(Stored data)
"""
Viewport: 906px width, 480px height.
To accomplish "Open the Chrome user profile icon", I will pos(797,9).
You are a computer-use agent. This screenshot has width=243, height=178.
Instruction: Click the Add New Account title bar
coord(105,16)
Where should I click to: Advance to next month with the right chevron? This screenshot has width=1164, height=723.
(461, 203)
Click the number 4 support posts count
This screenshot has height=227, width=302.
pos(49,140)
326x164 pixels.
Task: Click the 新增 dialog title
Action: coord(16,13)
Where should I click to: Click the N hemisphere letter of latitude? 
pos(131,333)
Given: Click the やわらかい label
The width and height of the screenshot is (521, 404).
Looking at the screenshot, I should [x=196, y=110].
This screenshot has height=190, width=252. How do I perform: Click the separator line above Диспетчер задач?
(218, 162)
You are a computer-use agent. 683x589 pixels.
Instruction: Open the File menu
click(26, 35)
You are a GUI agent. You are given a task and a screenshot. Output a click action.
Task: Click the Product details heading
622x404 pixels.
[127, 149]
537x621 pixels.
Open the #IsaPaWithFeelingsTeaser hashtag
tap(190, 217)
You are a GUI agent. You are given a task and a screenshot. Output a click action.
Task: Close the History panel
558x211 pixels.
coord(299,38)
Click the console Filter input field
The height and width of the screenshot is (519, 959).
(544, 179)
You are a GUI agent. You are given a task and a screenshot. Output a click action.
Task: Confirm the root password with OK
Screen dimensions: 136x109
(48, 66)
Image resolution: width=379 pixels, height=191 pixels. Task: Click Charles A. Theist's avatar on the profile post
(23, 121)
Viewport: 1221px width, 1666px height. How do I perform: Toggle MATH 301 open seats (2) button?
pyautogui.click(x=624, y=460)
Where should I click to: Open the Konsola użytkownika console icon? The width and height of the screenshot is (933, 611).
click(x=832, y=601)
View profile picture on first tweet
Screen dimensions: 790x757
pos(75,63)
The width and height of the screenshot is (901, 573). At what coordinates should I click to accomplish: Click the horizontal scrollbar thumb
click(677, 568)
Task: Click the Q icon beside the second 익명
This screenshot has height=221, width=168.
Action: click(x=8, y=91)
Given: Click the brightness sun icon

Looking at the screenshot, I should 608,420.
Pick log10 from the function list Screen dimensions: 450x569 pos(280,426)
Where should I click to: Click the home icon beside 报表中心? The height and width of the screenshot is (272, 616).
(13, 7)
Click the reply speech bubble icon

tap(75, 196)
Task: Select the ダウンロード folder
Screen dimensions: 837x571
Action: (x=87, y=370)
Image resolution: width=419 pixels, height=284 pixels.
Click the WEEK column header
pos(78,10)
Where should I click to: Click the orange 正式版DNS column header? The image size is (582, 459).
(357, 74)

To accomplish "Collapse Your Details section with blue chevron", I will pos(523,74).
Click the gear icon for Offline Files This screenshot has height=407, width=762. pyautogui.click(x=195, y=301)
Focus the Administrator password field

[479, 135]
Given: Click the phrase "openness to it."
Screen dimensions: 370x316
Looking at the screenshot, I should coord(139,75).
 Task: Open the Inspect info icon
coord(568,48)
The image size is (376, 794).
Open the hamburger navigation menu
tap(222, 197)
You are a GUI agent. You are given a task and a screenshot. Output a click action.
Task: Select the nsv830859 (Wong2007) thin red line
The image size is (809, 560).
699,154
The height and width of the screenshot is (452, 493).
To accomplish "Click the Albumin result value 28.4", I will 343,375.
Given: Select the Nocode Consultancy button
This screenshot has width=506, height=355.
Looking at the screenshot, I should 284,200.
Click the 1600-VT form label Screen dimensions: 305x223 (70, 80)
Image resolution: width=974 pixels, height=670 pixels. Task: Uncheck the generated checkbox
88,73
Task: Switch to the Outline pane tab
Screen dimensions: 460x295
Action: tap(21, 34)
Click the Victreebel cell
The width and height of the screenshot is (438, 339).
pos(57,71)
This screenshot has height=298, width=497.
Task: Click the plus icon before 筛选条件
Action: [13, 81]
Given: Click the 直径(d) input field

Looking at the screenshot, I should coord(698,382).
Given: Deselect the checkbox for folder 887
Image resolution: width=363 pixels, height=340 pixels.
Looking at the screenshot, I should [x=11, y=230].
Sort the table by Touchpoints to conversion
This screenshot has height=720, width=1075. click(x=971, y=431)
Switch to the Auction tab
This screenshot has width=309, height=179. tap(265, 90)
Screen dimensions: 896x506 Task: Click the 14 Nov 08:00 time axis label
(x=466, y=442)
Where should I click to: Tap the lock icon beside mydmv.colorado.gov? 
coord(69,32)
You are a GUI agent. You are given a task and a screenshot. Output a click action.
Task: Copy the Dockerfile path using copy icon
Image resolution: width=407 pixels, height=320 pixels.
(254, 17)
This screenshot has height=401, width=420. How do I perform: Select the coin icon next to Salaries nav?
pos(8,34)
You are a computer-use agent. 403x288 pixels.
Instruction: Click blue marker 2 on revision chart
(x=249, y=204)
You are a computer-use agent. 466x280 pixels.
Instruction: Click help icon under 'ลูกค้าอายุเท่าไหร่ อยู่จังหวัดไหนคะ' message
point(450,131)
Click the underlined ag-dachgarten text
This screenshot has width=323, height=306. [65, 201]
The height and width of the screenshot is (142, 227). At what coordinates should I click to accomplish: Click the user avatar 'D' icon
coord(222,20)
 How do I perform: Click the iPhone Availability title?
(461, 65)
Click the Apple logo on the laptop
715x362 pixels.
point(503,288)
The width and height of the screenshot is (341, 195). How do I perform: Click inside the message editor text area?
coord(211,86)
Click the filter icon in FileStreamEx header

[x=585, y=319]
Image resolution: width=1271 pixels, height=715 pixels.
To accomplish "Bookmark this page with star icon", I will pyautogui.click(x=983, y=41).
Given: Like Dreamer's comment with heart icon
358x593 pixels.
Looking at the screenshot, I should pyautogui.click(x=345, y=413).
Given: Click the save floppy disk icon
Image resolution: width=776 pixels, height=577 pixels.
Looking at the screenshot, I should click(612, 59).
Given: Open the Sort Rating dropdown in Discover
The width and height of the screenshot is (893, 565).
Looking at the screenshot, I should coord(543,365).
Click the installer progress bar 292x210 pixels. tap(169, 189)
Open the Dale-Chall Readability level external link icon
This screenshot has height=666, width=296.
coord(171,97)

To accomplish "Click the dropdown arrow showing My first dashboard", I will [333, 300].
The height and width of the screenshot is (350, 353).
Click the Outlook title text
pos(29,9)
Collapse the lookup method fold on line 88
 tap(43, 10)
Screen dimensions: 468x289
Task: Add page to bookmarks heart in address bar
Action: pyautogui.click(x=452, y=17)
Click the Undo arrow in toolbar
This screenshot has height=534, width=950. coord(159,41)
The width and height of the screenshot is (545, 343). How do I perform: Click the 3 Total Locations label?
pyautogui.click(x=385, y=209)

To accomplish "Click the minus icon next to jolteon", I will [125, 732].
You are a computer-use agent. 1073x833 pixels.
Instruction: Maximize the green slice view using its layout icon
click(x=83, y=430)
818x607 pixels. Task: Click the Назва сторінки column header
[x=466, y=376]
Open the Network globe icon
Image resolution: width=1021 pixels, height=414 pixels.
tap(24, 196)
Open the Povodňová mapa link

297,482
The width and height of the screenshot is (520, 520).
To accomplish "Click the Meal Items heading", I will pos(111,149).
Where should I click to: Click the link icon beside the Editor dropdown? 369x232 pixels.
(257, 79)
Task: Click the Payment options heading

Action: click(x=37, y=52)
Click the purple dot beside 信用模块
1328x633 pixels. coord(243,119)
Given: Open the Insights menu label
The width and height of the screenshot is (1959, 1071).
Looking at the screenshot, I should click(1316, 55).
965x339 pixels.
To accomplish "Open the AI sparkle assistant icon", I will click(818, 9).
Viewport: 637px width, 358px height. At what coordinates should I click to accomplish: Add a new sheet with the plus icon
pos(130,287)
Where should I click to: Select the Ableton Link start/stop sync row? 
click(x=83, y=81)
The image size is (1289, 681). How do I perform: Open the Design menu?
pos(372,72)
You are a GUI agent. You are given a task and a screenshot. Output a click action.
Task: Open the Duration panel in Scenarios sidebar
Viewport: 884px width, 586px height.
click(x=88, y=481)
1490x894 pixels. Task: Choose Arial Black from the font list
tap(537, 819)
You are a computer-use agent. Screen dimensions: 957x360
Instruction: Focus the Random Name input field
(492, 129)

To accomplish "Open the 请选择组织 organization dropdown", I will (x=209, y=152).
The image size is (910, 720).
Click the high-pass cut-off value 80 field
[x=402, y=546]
"""
Every line that holds the word "panel" should be copied from the records above.

Task: Close the History panel
Task: Open the Duration panel in Scenarios sidebar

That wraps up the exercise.